The team grew a lot. We only had around ten to eleven people, by the time we actually started shipping the watch we had now grown immensely. At first it was people who didn't exactly know what we were doing, we still don't exactly know what we are doing, but we feel a lot better about doing it. We have hundreds of thousands of watches out in the world, and some people may think that I started the company solely so I could use puns in advertising, I think they wouldn't be incorrect, but I think there’s a little more to that. I started working on wearables now about six and a half years ago, at the beginning I saw the other watches that were on the market-- there were actually other SmartWatches back in 2008, there was a Sony Ericson watch that cost $399.
I was a twenty, twenty-two year old I didn't really want to spend four hundred bucks on this brand new SmartWatch. So I wanted to make something that was cheaper, something that was more affordable. So instead of buying the four hundred dollar watch, I started a whole entire company to make a more affordable watch for myself. But it's interesting that the same trends are coming back now. You see Apple moving into the space. They have built an amazingly, beautiful, aesthetically, awesome metal sapphire expensive watch. They definitely have their perspective of where they see wearables going. You see Google coming into the space taking a whole smartphone and trying to cram it onto your wrist. And then us, we are going off in this slightly different but very important direction for building something that meshes into your life. We build a product that works with your phone that you already have, as long as you don't have a Windows phone.
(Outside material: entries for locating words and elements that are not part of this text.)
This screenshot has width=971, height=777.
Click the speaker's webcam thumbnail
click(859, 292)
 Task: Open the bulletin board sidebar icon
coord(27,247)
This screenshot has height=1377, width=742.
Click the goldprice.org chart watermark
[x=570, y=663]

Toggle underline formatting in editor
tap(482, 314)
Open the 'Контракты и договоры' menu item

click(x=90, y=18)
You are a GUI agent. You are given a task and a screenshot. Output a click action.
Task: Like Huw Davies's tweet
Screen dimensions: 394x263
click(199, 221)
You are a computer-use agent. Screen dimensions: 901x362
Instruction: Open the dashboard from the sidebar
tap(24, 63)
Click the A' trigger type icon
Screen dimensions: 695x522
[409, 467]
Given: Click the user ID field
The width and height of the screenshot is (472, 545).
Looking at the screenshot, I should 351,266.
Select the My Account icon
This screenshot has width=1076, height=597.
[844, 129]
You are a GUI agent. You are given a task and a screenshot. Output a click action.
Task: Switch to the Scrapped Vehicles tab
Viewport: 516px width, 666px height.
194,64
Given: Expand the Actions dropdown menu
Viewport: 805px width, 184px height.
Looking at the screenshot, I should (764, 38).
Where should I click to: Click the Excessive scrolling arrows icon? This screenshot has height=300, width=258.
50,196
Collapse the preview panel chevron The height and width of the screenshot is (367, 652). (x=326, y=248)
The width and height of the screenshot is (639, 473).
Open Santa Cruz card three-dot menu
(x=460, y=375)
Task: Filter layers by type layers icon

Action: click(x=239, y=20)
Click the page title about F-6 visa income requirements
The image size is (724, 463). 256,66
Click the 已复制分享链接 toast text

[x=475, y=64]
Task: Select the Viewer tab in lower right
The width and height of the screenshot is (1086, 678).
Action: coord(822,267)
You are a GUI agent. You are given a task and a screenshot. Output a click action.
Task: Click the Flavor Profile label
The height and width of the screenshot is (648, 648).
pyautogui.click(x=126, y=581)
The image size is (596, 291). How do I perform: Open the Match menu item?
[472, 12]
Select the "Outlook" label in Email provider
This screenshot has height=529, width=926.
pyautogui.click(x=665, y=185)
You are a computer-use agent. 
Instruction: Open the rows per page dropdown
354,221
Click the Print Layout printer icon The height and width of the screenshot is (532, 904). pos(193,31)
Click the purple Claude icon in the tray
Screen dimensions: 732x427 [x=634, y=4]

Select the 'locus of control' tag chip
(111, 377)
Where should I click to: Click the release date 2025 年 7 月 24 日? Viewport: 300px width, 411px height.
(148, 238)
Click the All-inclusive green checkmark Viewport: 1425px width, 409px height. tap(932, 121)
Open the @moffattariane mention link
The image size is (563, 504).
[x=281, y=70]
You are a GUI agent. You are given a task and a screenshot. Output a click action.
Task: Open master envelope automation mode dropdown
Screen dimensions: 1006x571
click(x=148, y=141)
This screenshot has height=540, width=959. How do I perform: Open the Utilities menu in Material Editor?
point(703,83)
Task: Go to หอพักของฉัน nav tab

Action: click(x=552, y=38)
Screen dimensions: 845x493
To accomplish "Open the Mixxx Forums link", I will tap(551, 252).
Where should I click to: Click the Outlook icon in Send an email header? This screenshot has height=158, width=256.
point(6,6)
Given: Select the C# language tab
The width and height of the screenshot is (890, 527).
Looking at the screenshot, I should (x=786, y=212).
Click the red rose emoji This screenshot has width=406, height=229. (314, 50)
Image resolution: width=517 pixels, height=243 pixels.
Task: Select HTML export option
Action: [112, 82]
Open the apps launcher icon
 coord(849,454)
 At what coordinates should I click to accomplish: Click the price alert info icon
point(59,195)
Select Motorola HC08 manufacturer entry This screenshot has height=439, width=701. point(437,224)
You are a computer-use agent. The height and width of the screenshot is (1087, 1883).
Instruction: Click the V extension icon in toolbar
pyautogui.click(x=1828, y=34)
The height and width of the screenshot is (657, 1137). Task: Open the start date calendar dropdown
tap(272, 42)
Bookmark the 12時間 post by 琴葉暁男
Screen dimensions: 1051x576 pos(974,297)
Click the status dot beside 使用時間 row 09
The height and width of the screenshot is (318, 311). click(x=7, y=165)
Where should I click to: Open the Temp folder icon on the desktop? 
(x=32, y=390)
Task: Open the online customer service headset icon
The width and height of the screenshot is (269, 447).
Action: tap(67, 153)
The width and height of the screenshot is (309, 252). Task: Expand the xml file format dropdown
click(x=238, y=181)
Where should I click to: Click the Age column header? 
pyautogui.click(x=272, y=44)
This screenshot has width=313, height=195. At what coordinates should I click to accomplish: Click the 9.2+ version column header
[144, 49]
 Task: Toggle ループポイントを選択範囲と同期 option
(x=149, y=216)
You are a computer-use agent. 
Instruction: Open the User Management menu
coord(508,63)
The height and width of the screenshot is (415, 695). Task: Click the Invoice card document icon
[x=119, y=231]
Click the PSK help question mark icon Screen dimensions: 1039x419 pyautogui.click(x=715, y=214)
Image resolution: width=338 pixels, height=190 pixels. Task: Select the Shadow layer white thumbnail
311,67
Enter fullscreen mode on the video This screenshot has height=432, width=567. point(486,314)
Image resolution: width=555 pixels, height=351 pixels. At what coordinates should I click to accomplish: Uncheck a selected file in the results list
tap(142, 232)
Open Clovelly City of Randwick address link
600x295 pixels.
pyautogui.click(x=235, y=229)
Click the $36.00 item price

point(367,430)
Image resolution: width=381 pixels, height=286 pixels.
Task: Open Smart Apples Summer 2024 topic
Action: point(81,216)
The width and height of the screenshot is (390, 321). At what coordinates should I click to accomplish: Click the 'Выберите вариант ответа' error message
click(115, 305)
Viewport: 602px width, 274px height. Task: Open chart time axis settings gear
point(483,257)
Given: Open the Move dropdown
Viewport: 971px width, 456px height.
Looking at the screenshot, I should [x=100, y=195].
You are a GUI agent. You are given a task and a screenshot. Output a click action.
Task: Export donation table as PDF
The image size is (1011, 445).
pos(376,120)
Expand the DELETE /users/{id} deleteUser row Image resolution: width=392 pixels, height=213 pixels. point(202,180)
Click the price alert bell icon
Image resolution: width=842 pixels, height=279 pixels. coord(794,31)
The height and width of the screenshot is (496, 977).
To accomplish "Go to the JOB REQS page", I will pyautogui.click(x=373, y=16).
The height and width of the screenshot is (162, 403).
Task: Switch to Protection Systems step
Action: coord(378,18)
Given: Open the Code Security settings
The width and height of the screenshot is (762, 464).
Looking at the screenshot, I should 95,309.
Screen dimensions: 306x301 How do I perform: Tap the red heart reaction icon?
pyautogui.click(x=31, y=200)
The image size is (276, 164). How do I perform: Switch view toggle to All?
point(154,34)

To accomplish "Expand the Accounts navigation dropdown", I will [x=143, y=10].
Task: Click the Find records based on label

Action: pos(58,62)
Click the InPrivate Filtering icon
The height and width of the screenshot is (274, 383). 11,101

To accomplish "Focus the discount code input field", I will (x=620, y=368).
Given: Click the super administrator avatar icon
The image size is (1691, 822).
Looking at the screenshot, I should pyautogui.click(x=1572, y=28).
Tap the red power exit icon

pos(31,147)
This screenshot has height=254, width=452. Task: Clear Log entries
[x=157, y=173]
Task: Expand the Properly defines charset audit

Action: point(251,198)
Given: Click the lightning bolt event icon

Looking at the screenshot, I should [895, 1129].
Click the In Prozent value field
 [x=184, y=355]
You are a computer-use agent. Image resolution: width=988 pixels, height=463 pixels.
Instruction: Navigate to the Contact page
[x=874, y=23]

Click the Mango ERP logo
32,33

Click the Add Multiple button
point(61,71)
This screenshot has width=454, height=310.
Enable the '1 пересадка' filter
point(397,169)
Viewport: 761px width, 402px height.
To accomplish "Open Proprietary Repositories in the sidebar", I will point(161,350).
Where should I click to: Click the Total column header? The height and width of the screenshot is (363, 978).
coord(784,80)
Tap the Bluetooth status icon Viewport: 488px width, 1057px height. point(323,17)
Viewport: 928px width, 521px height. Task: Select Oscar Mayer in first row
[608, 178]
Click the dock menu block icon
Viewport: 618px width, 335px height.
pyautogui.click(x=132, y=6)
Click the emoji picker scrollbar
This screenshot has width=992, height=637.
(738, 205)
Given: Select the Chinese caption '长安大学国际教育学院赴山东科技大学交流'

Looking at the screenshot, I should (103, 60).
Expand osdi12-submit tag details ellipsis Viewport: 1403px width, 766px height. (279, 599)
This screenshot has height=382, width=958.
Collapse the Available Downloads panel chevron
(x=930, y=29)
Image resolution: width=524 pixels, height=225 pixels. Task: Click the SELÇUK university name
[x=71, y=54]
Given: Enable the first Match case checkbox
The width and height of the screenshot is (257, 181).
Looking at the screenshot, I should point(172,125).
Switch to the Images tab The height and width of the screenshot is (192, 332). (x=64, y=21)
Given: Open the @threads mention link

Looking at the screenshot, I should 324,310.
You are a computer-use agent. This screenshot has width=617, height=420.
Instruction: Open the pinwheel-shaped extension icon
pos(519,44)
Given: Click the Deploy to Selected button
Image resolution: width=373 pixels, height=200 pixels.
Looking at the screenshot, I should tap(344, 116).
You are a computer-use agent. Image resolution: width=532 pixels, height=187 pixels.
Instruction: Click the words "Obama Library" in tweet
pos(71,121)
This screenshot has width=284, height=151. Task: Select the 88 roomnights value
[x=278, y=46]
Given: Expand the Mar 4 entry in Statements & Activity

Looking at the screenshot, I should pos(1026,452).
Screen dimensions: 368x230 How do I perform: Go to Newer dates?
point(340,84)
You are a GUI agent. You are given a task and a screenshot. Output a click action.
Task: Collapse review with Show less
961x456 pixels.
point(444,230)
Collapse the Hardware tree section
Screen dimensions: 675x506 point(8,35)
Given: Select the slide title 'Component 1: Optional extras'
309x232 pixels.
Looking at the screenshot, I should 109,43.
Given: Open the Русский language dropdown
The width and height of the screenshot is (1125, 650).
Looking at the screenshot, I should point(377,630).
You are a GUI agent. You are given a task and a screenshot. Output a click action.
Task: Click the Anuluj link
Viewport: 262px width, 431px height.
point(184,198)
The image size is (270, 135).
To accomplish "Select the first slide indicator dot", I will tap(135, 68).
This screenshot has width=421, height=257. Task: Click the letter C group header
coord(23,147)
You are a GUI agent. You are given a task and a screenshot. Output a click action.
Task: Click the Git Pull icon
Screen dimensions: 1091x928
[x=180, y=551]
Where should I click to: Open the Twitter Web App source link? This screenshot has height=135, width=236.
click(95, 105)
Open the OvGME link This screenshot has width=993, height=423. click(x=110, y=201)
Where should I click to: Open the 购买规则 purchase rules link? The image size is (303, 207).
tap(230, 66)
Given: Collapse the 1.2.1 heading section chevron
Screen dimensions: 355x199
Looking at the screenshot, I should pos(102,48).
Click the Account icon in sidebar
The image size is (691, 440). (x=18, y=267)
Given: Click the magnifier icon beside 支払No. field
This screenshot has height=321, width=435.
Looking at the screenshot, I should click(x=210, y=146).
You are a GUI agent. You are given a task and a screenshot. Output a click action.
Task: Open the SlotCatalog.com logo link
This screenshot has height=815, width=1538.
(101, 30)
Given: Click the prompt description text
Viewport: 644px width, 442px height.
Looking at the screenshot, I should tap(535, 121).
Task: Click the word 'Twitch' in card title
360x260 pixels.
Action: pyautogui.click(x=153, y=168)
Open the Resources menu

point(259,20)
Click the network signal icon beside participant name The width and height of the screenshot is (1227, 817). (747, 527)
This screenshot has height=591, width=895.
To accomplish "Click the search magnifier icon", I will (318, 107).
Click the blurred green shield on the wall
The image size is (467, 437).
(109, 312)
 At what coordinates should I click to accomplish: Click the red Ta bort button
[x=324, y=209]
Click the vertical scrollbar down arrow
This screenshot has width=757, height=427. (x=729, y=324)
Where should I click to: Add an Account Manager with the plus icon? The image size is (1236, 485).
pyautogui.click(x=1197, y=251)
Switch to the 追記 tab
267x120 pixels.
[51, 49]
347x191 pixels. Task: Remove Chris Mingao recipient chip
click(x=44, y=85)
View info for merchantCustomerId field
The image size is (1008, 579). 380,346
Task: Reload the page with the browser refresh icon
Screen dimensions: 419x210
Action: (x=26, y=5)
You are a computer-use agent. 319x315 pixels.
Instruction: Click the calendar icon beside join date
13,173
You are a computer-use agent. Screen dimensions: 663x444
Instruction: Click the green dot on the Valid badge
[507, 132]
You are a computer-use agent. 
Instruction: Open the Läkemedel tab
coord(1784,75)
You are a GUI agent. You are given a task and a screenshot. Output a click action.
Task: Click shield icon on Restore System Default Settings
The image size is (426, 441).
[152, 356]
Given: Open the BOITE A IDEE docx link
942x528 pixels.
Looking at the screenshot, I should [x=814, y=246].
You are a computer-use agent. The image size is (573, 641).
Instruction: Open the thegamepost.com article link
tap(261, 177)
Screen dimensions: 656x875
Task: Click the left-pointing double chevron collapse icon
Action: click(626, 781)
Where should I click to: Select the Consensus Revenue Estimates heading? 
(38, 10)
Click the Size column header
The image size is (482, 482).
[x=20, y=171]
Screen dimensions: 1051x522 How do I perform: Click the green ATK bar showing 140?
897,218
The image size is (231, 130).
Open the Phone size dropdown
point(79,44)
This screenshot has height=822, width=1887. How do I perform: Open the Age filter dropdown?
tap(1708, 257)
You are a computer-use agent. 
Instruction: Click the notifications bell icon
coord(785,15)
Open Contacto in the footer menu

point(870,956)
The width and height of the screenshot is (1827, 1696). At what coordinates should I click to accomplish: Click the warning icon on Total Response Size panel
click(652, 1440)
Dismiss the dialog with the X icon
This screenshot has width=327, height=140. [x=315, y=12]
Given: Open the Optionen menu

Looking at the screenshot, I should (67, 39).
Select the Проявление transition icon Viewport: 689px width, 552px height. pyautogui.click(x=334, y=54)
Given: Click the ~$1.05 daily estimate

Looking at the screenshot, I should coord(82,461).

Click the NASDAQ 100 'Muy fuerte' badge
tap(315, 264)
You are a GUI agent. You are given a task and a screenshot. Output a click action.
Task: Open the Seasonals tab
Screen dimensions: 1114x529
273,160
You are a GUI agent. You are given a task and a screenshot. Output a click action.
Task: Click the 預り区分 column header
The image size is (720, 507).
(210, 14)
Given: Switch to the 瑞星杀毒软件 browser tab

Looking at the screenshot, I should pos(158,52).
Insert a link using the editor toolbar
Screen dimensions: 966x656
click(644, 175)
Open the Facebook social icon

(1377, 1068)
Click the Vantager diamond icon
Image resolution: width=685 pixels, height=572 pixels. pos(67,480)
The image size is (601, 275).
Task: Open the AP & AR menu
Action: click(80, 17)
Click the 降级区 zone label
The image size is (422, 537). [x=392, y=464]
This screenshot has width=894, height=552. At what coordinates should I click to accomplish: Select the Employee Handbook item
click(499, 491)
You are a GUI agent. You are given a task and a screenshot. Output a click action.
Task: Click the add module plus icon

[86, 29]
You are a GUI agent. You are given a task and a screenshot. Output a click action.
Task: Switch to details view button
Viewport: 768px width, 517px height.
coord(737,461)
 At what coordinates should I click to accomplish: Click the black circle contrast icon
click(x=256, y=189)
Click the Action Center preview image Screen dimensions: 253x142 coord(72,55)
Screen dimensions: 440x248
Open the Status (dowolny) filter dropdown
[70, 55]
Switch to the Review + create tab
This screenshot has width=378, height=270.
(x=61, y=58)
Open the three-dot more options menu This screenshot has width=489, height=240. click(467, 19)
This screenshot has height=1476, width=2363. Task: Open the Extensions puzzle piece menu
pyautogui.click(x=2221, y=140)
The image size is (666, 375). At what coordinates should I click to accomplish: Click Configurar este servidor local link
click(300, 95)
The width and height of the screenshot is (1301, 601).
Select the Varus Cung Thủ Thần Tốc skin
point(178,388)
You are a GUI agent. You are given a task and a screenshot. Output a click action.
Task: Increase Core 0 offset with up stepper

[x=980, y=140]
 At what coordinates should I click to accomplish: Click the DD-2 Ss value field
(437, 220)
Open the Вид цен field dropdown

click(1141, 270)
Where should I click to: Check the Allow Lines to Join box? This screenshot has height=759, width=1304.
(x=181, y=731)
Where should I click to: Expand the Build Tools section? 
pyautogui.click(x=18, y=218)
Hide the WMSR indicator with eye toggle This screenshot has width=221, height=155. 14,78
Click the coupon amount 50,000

It has a long battery life, it works as a sports watch, it's lightweight, it's inexpensive, it's completely open, hackable. In fact the part that I am most excited about for the future, is the community that's supporting it. There's hundreds of thousands of people around the world who have Pebble, who are hacking on it, who are building interesting things. Just last week, one of our partners Jawbone, Hosain is going to be on stage a little later on, Jawbone launched an activity app on Pebble that allows you to do step tracking and all this other good activity tracking. But it works with the Pebble that came out two years ago.

We’re really committed to making sure that Pebble can be a growing platform, that other people can hack on, and that will become more and more important as time goes on. It's not something that is revolutionary, it's not going to change your life the moment that you put it on. But it becomes part of your habit, a part of your routine, and over time it adds more and more value. Some of the other amazing stories from our community, a website, a website called hard to watch face generator which is this guy named Paul, he lives in Germany, he built this app, this website that lets anyone create their own watch face for Pebble. You just upload a bitmap, or an image, you move the little hands around on the screen, and you can create your own watch face. Over two hundred and fifty thousand people have done this. I believe, I don't know for certain, but I believe that there’s more different types of watch faces for Pebble than there are different types of watches available in the entire world. That kind of thing is just mind boggling when you think about the fact that we started six and a half years ago to make a watch just for ourselves, and now there are people all over the world hacking on it, building on it really cool things. And it leaves me pretty damn excited for the future.

I appreciate your time and that is a little bit about the Pebble story.